Cada quien resume una historia personal que es la sumatoria de varias historias personales, algunas son de redención otras de derrota.
Fue en el noticiero de televisión. Estaba Raúl Castro hablándole a la gente, rodeado de vecinos, y a un lado, entre los que lo escuchaban, vi al vendedor de agendas. Escuchaba fijo, frío, sin expresión, una mirada de sordo, aunque oía perfectamente, como si detrás de las frases y de las palabras no hubiera significados sino un ruido grave en un solo tono.
Este señor tenía un hijo al que vi prácticamente crecer. Un adolescente normal, con dos piernas, dos brazos y una cabeza. Salvo que su papá, el vendedor de agendas, bolígrafos, y almanaques le daba golpes en medio de la calle, al lado de la parada, en la cola de la bodega, bajo la lluvia. Trompadas en el oído, en la cabeza, en cuello, para no perder la costumbre.
Una vida de mierda. Créanme, cualquiera podría estar mejor que ese niño. Un niño sin madre, con un padre que vendía agendas. Un padre con un agujero dentro que rellenaba pegándole a algo. Y ese algo, en este caso no era un muro o una piedra, ese algo era un niño, un ente que llora y se humilla, una carne de venganza, un aliviadero de rencor. Le pegaba con ese mismo rostro frío de siempre, sin mover un músculo de la cara.
Además, nuestro muchacho era feo. Una fealdad de perro, de monte, que acentuó la pobreza económica a medida que crecía. Toda la adolescencia la pasó en una escuela para retardados, ¿qué otra cosa pudo heredar, que definitivamente no heredó? Nunca lo sabremos, por supuesto. Un hombre es lo que hace y lo que hacen de él.
El joven también generó su agujero. Andaba carretera arriba y carretera abajo, diciéndoles cosas a las muchachas, tirándole besos, charlataneando, revolcándose en la hierba, riendo a carcajadas.
Yo lo observaba y comprendía. Todo individuo con badajo está irremediablemente condenado, no importa su orientación sexual, su fe o vehemencia religiosa.
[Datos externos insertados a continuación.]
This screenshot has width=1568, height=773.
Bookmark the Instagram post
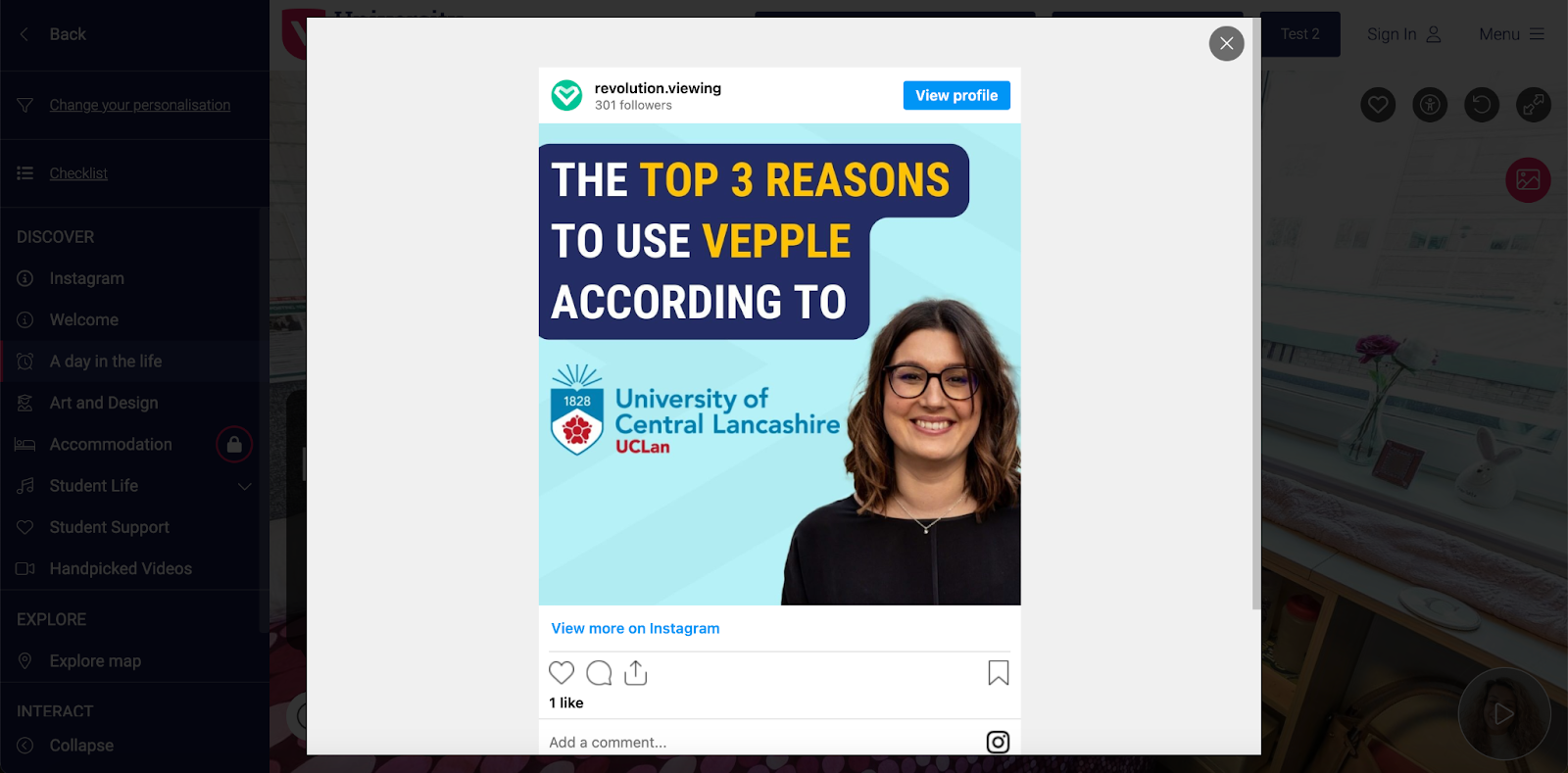(998, 673)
Toda su vida puede reducirse a una larga carrera por encontrar cómo reorientar esa pulsión viril. Algunos no lo logran, algunos no saben en qué agujero encerrar el pájaro. Y el pájaro grita.
Algunas veces me puse en su lugar. Le sería difícil enganchar a una de esas mujeres guapas. Mirarlas le producía aquel hormigueo que se sacaba de dentro diciéndoles algo, provocando un ruido, tirando besos o masturbándose frenéticamente tras los árboles.
Cierta noche -él era poco más que un adolescente-, mientras yo esperaba la guagua lo vi conversando con un sujeto entre las sombras. Ambos fumaban. El sujeto, de unos 38 años, era una especie de mono consumido. Iba vestido de blanco, un blanco sucio, zurcido y usaba un turbante de mujer en la cabeza. El sujeto hablaba en tono bajo, y el muchacho asentía. El sujeto a menudo se le quedaba mirando, y el muchacho evitaba, molesto, esa mirada.
Semanas después ambos caminaban a lo largo de la carretera. El muchacho iba delante, y el sujeto detrás, observándolo. Meditabundos, como caminan dos sujetos de pronto castigados por una lluvia fría, aunque no llovía, ni hacía frío.
Los volví a ver de noche. El sujeto se le arrimaba y el muchacho lo empujaba, el sujeto le pegaba su trasero en la entrepierna, y él lo apartaba de una manera ambigua: a veces enérgico a veces lo dejaba pegarse unos segundos, unos segundos maravillosos, probablemente, para ambos.
Varias veces los vi deambular por el barrio y salir de un bosque de bambú, al pie del aliviadero de la presa. La gente por el barrio, los custodios de los talleres, algunos transeúntes que se detenían a verlos pasar por la acera del frente, le gritaban bugarrón. Nuestro muchacho no hacía caso, venia justo de ese sitio. Dicen que un niño no se recupera nunca de una trompada en la cara.
No lo he visto más por el barrio, y supongo que al padre no se le debe preguntar por él. Eso sí, cuando el muchacho andaba solo, sin la compañía de aquel sujeto, no dejaba de tirarle besos a las mujeres guapas. En ocasiones no les decía nada simplemente se volvía. Y las miraba alejarse.